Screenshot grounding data
· · · · ·

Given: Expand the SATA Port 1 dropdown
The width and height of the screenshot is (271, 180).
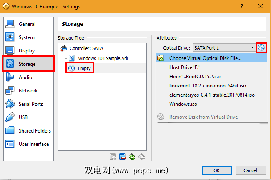Looking at the screenshot, I should pos(223,48).
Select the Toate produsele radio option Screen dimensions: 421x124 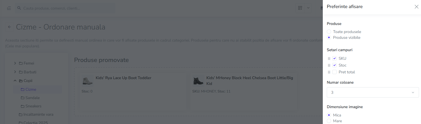[329, 32]
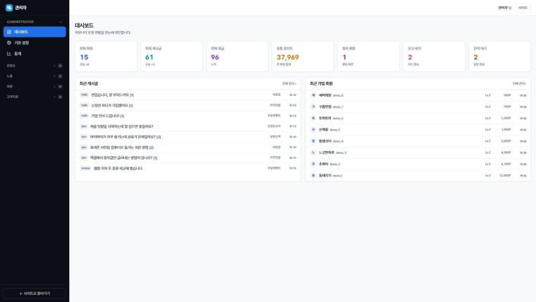
Task: Expand the 콘텐츠 sidebar group
Action: (x=35, y=66)
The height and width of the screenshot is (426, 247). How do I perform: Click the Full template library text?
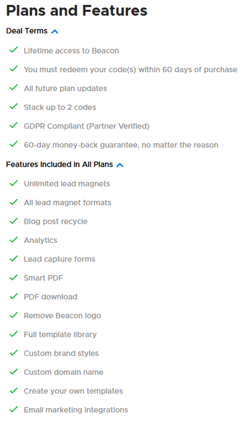[x=60, y=334]
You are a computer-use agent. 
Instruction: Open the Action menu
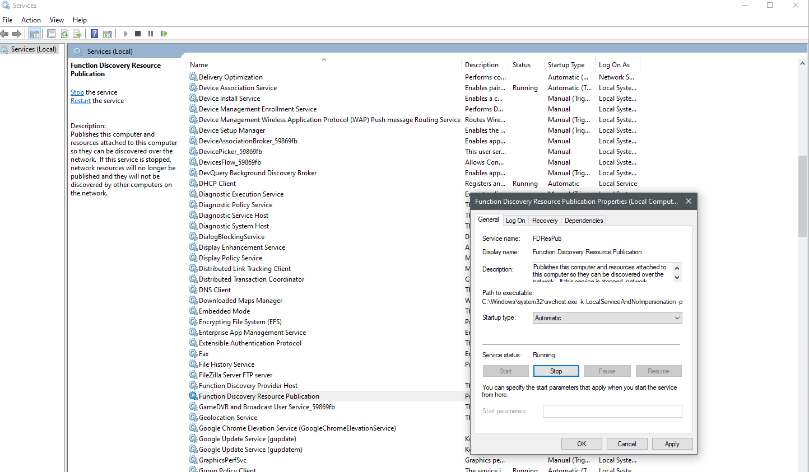[31, 20]
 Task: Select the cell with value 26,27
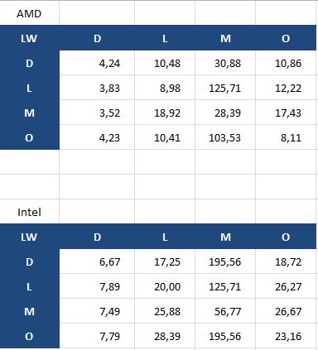click(x=286, y=286)
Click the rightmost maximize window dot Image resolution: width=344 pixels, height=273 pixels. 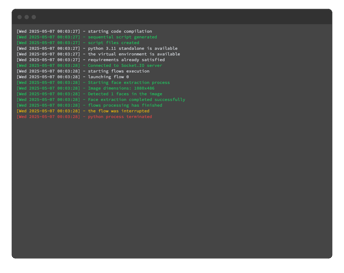(x=34, y=17)
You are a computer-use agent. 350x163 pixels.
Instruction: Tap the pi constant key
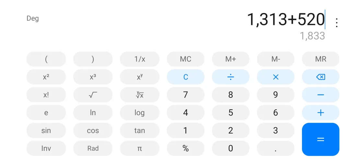click(139, 148)
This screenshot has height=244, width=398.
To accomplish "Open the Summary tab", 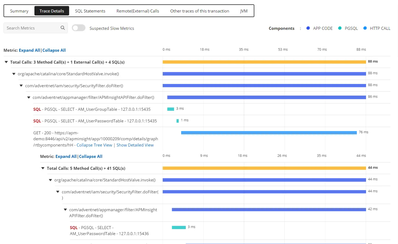I will (19, 11).
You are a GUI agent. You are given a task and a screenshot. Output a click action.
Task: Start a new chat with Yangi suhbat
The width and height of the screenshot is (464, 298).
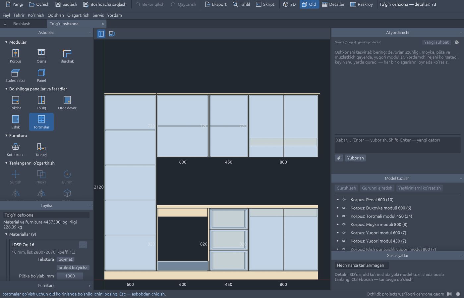coord(436,42)
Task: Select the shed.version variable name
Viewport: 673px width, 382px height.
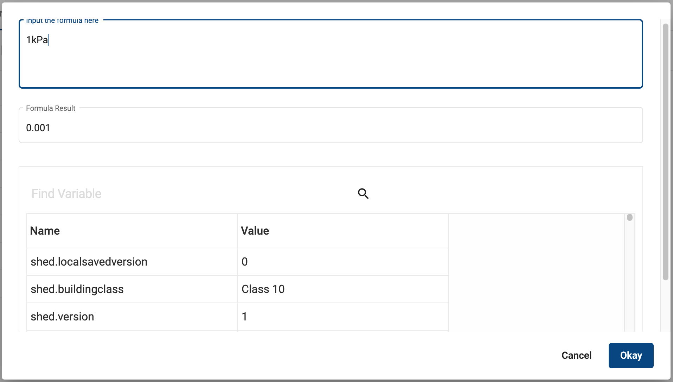Action: pos(62,317)
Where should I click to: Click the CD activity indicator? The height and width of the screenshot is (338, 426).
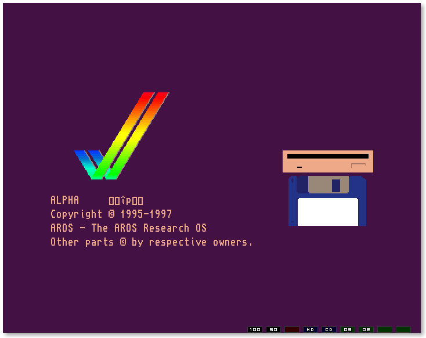coord(329,329)
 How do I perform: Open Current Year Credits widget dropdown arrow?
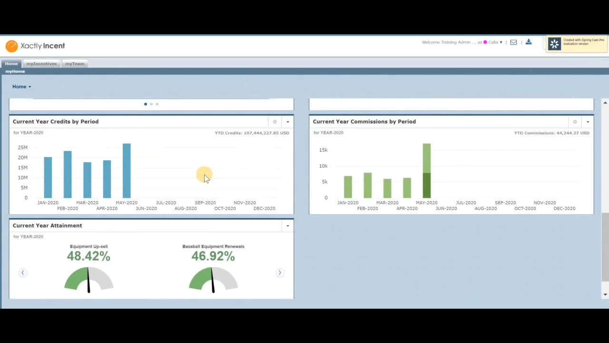coord(287,122)
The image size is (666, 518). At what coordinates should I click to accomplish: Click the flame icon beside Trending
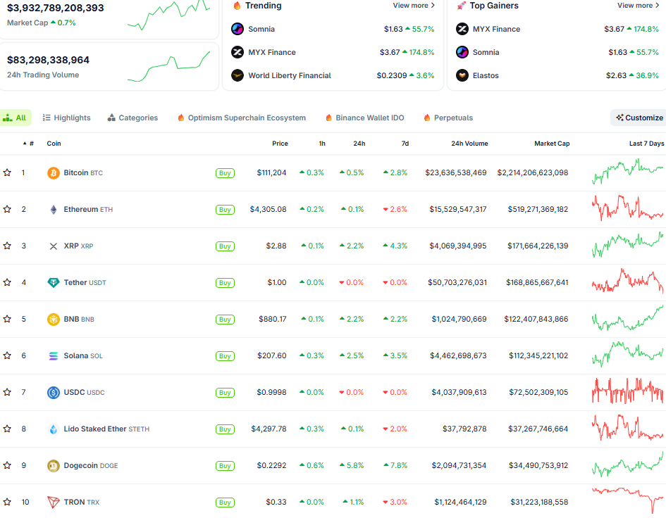coord(237,6)
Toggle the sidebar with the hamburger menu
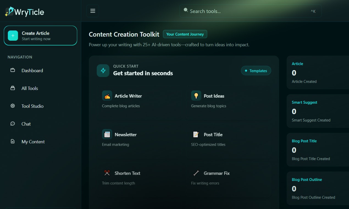Screen dimensions: 349x209 point(93,11)
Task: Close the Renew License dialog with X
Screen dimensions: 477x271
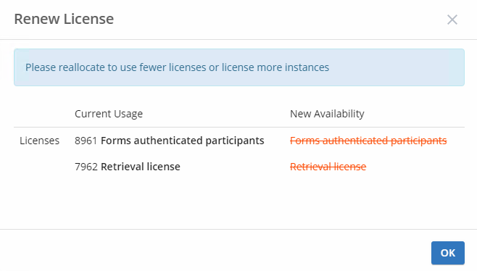Action: (x=452, y=20)

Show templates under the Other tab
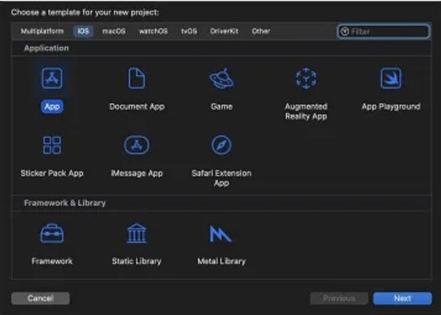[261, 32]
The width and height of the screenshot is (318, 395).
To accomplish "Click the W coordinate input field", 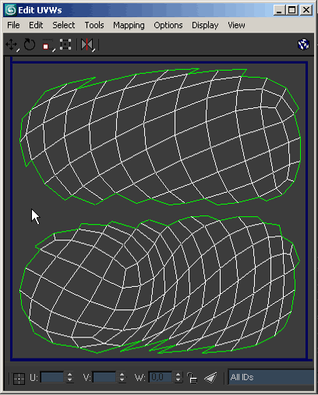I will coord(161,377).
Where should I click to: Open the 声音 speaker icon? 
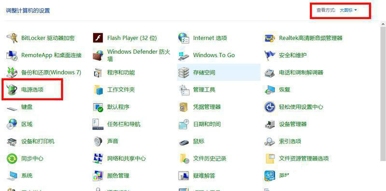(x=98, y=141)
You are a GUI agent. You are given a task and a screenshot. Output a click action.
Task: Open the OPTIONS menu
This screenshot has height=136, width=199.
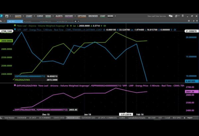[82, 16]
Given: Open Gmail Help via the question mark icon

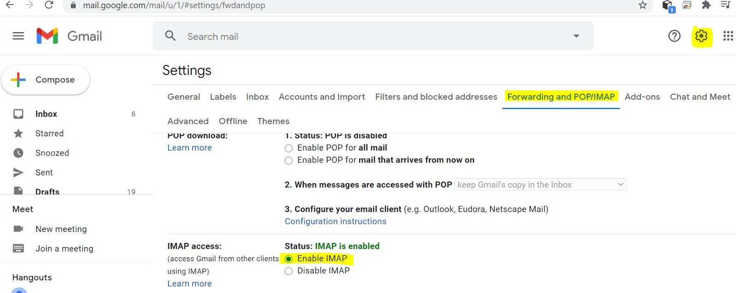Looking at the screenshot, I should tap(674, 36).
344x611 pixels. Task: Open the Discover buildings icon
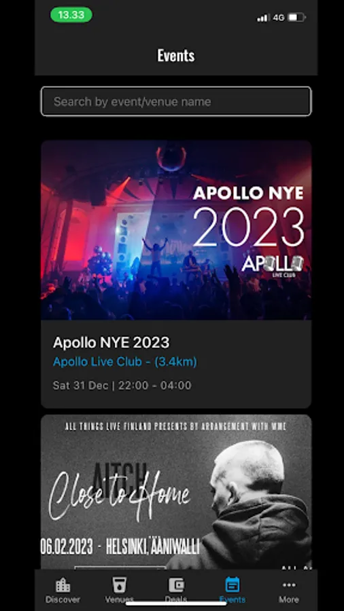pos(63,585)
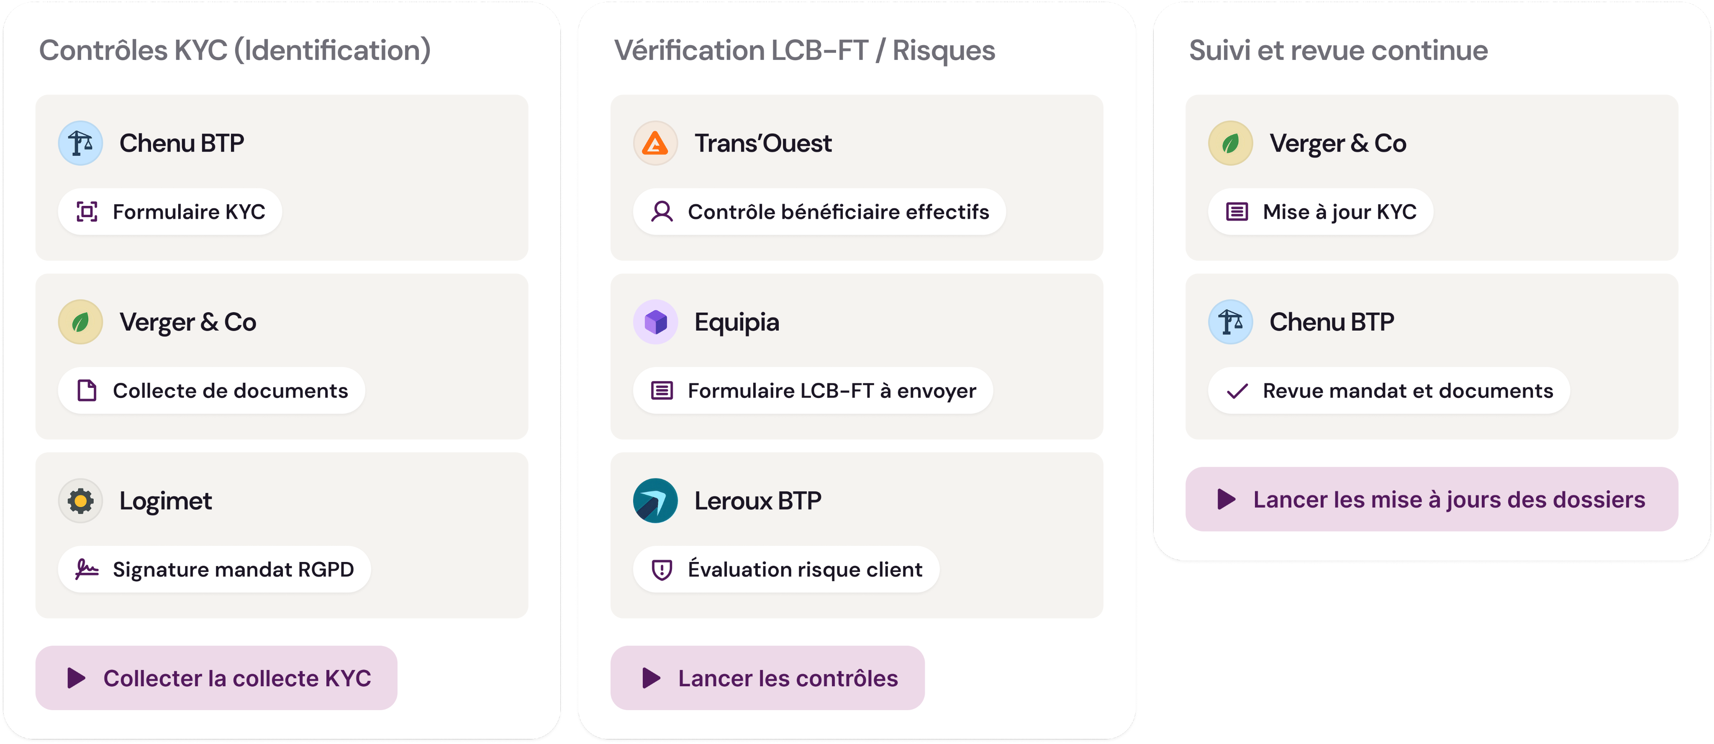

· · · · ·

» TRY IT
Answer with one number only: how many lines of the entries above include the word "agent"?

» EXERCISE RESPONSE
4